“管家呢?”邝俊衡问。
魏衍伦作了个“无可奉告”的手势,又朝邝俊衡勾了勾手指,示意“给我过来”,很有攻气。
两人对视片刻,邝俊衡下了最终决定,起身收拾简单行装,换衣服,与魏衍伦出门,坐地铁去火车站。
除夕的火车驰离江东,沿途村落在雪化之后一片荒芜,今天车上挤满了人犹如地铁,都是在江东集满一年辛勤打拼的印章后,带着奖金回乡下过年的社畜与牛马。
“许禹几乎不吃醋的。”魏衍伦倚在车厢连接处,买票太晚,他俩已经没有座位了。
邝俊衡拿着咖啡,注视魏衍伦双眼,说:“他吃醋,你相信我。没有人会不吃醋,尤其男人。”
他和任何人说话的时候,都会专注地看着对方的眼睛,与魏衍伦交谈时尤其如此,这种凝视式沟通,很容易会令对方浮想联翩,对这男神级帅哥的重视而受宠若惊。
魏衍伦:“我们还在一起的时候,他就希望用一种相对舒服、自我的方式来谈恋爱,谁也不要去刻意去改变谁,在有限的范围内互相迁就,不伤筋动骨的相处。”
魏衍伦当初也是做了很大一番心理建设,来理解许禹的爱情观。
“所以他也许能接受开放式的关系。”邝俊衡说:“譬如3p?”
魏衍伦差点把咖啡喷了出来,说:“我接受不了,不,我觉得他应当也不行。”
魏衍伦给许禹回短信,圣诞夜后他们没有复合,却已有了迹象,许禹也不催他,不干涉他的人际关系,甚至没有任何吃醋表现。
邝俊衡又想到了曹天裁,曹天裁似乎会吃醋,好几次他在自己面前提起魏衍伦,但最后他们都将它当做无伤大雅的小情趣,所以邝俊衡也很难判断他是不是真的在吃醋。
绮县虽是乡下,距离江东却只有三个小时的车程,不坐这满载的破火车,直接开车走高速只要两小时。
很快他们下车了,这个被江东财政吸血了几十年的卫星县,到了年节假期时显得很热闹,大家带着从大城市赚到的一点年终返乡消费一番。

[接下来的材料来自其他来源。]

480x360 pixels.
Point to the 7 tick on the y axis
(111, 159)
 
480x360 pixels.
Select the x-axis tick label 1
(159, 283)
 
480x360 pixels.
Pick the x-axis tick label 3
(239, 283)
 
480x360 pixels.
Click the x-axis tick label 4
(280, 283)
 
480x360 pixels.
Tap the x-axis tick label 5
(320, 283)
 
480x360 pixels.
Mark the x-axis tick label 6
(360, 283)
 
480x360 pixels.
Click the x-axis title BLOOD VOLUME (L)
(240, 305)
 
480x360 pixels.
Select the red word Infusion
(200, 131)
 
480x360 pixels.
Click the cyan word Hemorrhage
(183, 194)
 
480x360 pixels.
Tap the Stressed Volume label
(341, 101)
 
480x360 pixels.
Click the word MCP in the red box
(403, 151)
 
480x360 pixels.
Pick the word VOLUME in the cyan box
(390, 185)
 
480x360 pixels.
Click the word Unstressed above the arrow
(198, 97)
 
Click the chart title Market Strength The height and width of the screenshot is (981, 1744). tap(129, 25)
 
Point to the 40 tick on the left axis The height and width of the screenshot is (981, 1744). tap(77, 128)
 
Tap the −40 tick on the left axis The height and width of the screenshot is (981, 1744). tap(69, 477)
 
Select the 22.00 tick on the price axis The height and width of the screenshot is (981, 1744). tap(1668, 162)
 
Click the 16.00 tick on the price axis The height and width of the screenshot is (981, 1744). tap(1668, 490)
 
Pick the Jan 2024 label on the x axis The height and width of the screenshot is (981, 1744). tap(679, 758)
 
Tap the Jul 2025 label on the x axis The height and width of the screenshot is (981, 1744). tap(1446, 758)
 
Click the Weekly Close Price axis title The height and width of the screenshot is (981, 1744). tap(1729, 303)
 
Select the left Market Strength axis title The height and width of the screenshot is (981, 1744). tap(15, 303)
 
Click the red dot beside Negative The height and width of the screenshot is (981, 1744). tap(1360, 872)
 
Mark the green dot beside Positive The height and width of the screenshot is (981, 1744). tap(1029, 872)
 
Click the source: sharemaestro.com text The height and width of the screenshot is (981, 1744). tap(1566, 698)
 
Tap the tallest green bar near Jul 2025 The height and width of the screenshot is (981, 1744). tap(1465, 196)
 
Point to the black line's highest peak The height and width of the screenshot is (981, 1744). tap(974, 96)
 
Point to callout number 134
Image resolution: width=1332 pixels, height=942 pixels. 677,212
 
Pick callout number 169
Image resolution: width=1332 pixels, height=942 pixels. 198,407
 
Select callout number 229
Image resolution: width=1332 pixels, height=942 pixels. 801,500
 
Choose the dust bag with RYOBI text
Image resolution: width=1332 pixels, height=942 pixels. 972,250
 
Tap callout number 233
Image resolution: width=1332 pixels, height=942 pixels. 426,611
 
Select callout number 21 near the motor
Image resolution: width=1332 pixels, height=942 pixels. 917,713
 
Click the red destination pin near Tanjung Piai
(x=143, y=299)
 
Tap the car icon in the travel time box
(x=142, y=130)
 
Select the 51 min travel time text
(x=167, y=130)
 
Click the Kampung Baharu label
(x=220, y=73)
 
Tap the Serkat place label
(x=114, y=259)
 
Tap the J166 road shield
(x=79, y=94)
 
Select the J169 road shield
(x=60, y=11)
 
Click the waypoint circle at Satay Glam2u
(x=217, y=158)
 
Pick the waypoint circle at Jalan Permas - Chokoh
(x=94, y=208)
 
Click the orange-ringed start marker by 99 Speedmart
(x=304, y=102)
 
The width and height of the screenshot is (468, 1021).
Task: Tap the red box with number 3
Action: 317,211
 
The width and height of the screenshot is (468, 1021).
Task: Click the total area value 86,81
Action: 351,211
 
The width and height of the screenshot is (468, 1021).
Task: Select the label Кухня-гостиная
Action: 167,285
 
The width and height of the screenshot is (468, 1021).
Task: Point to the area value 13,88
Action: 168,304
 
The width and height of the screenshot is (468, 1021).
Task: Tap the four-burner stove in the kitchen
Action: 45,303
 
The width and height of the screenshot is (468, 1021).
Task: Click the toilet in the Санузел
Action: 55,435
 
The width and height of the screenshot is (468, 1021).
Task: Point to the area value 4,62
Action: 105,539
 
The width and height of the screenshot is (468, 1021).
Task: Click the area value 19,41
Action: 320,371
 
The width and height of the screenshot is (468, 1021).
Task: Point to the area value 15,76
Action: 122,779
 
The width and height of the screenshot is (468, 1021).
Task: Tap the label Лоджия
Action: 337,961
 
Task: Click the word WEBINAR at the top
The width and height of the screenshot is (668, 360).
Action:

市中心犹如江东市江南区的缩影,到处都是摊位,魏衍伦带着邝俊衡从集市上艰难地穿过去,回自己的家。
这是魏衍伦第二次带朋友回年,邝俊衡既高又帅且很有礼貌,非常符合父母对青年人男性的审美,自然得到热情的招待。邝俊衡非常照顾魏衍伦父母的感受,会主动陪他们闲聊。较之许禹,邝俊衡更有男友感,这是魏衍伦万万想不到的。
魏衍伦觉得自己与邝俊衡相处得确实很舒服,也许因为小时候生活环境相似?但他从来没有打听过邝俊衡的过去。
“我家太小。”魏衍伦说:“还请你多担待。”
魏衍伦的房间里只放得下一张书桌,一张床,便挤得无法转身了。
邝俊衡明白到魏衍伦这么努力的原因,先前他总吵吵嚷嚷地说自己穷,都只是字面意义的表达,现在他的境地终于全部具象化,也正如邝俊衡在遇见曹天裁之前的生活,朝他再次涌来,紧紧地扒在他的身上不放,还在耳畔不厌其烦地碎碎念了一番,时刻提醒着他的过去。
“你的房间和我的很像。”邝俊衡说:“连买的练习册也很像。”
魏衍伦笑了起来,邝俊衡拿起魏衍伦的扑满摇了摇,说:“我也有一个扑满。妈妈给我买的。”
“你一定很想她吧。”魏衍伦说。
“是的。”邝俊衡在魏衍伦床上坐下:“她葬在晴久山公墓,我打算抽时间去看看她。”
魏衍伦说:“明后天吧?我陪你去。”
邝俊衡拿起魏衍伦的吉他,调弦,试着弹了弹。
魏衍伦:“你居然会吉他?”
“跟姜峪学了一点。”邝俊衡答道。
魏衍伦家的亲戚过来串门,有一名表姊听说来了帅哥,便想看看邝俊衡,魏衍伦只得把他带出去,接受大伙儿的轮番审美。